Láudano é uma bebida porrada, de alto teor alcóolico, feita à base de ópio. Era usada com fins "medicinais" até a primeira metade do século passado (inclusive por madames "nervosas" - seja lá o que isto signifique). Dizem que chapava legal. Tive curiosidade em provar, com fins eminentemente científicos, of course, mas não encontrei. Acho que não fazem mais.
Bj.

Jens disse...

PS: o Juventude vem aí. Dá-lhe, Inter!

André Lasak disse...

Belo texto!


E aproveitando o elogio, depois de uns bons meses voltei à ativa com o Quimera Ufana…

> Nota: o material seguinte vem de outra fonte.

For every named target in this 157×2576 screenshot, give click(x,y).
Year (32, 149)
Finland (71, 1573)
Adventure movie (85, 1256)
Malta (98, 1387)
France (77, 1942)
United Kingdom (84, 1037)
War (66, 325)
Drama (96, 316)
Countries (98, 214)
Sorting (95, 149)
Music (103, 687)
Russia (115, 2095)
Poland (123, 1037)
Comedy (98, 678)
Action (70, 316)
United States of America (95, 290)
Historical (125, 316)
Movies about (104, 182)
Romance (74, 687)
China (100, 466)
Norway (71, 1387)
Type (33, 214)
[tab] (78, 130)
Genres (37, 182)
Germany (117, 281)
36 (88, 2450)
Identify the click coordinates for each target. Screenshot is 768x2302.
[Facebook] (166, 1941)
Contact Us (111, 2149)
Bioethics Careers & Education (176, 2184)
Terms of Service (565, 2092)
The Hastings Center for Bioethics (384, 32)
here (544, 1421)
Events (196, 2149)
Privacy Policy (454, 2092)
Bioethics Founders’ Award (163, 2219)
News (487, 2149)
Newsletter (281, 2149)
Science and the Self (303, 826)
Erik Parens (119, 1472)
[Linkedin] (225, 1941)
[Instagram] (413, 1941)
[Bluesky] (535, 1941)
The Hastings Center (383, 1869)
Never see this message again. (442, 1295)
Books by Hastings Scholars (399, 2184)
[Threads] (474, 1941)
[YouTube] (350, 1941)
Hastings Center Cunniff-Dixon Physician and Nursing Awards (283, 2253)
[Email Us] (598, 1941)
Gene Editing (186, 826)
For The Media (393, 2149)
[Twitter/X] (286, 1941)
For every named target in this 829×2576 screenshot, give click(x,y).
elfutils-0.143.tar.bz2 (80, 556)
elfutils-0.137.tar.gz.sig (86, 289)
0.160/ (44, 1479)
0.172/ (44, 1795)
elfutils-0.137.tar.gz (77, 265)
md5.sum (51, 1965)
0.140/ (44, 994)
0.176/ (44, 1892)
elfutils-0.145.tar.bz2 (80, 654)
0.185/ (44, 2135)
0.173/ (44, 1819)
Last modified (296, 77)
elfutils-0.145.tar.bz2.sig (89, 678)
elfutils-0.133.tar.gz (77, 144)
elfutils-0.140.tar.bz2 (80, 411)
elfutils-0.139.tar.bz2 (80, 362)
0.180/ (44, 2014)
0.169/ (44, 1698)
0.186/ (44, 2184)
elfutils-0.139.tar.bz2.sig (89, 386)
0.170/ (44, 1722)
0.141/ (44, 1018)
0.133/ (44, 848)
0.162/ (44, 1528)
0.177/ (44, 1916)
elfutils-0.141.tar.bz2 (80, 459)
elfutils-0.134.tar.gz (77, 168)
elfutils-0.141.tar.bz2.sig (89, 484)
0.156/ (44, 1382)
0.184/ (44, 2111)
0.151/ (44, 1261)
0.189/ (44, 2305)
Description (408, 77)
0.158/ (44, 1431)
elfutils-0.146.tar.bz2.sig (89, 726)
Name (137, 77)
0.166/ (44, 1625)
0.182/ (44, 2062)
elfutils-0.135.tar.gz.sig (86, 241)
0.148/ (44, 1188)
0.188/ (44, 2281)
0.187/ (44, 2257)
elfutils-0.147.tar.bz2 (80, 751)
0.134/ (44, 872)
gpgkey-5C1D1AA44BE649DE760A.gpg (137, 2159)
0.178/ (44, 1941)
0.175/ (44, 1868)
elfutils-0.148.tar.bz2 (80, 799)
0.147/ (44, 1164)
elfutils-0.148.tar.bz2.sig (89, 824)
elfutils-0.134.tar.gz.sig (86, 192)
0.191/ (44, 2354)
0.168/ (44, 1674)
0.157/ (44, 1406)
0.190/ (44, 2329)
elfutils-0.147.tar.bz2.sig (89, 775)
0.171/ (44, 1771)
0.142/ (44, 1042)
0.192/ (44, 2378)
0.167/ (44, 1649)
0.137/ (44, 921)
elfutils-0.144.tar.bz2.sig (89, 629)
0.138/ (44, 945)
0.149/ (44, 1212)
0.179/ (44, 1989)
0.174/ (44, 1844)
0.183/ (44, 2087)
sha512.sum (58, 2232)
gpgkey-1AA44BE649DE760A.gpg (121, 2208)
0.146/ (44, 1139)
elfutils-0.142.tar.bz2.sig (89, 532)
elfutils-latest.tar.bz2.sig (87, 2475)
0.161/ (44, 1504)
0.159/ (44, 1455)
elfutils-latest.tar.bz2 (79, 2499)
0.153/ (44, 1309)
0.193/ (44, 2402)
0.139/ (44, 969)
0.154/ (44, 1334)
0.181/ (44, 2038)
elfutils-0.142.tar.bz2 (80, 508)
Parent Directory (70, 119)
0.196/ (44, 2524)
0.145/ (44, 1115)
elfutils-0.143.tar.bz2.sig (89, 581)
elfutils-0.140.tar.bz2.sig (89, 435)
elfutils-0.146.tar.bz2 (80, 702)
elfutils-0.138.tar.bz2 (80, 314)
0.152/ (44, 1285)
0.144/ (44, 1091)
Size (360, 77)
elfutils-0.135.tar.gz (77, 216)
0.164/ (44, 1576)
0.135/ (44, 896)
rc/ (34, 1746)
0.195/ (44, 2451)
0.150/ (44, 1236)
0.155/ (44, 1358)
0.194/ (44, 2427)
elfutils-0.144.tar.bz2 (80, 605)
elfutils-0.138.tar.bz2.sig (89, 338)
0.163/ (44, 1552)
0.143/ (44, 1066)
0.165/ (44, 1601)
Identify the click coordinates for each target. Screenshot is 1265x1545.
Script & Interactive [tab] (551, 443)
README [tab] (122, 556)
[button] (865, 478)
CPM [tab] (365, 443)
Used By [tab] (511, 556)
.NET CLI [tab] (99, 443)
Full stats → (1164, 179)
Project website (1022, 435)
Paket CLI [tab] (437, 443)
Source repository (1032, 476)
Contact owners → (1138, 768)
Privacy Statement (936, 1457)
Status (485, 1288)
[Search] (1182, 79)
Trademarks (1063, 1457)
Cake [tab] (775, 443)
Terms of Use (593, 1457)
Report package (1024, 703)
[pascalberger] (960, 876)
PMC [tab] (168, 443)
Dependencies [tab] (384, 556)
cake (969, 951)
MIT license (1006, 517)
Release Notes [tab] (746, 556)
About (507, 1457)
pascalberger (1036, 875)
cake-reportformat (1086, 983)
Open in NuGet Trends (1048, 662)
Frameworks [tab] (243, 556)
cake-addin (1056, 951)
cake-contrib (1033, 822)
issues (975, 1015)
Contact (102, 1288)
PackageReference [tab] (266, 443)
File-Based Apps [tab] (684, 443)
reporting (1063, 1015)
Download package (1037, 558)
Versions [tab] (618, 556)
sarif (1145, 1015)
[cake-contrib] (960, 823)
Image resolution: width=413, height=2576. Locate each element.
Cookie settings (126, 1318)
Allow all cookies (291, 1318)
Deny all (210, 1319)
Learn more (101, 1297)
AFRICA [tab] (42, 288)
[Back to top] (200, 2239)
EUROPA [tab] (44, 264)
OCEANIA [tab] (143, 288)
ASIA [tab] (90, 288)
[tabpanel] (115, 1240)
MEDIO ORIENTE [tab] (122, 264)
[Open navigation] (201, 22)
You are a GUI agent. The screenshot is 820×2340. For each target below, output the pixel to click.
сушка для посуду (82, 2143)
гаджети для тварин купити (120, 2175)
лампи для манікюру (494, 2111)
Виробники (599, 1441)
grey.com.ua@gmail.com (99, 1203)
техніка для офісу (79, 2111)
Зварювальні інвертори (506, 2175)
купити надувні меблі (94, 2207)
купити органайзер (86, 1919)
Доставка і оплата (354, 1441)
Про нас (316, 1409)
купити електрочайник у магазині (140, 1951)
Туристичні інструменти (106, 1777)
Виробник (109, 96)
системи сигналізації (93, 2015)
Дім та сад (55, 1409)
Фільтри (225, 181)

Apareça lá pra tomar uma cervejinha. ok?

Beijão!

Sheherazade disse...

Nada como andar a esmo, observando as pessoas e sacando as mensagens que cada uma nos traz. Além disso, eu tenho uma mania horrorosa de ouvir as conversas paralelas que escuto rua afora (algumas vezes até dô pitaco, se bobear)... Cada doido com a sua mania!
Essa comparação com a peteca foi demais!

Beijos, Ane!

jorginho da hora disse...

Que bom que vc tenha compreendido a mensagem que lhe foi enviada. Estou falando da parte final do texto.

Um abraço, amiga.

Cadinho RoCo disse...

É assim mesmo que tudo acontece quando pensamos não acontecer nada.
Cadinho RoCo

parayba disse...

Sim as boas e ertenas coisas da vida estão em pequenas coisa que vivemos e não apenas sobrevivemos em nosso dia a dia.

Mas deixa eu me reapresentar.
Eu sou um antigo leitor seu que andou meio afastado dos blogs, mas que retorma as origens.

Beijos
Michael Meneses!

parayba disse...

Sim!
As boas e eternas coisas da vida estão em pequenas emoções que vivemos e não apenas sobrevivemos em nosso dia a dia.

Mas deixa me reapresentar.
Eu sou um antigo leitor seu que andou meio afastado dos blogs, mas que retorma as origens.

Beijos
Michael Meneses!

2:25 PM

Flávio disse...

Taí... achei gozada, a ligação com a peteca! :) Bom fim de semana, viu?

Yvonne disse...

Ane querida,

Estou tomando a liberdade de enviar um comentário padrão para todos os blogs que eu amo de paixão. O motivo é que resolvi encerrar o meu blog por motivos pessoais. Não tenho mais condições de participar da blogosfera do jeito que eu gosto, mas não vou ficar para todo sempre distante. Por favor, leia o meu último post que explica a minha razão.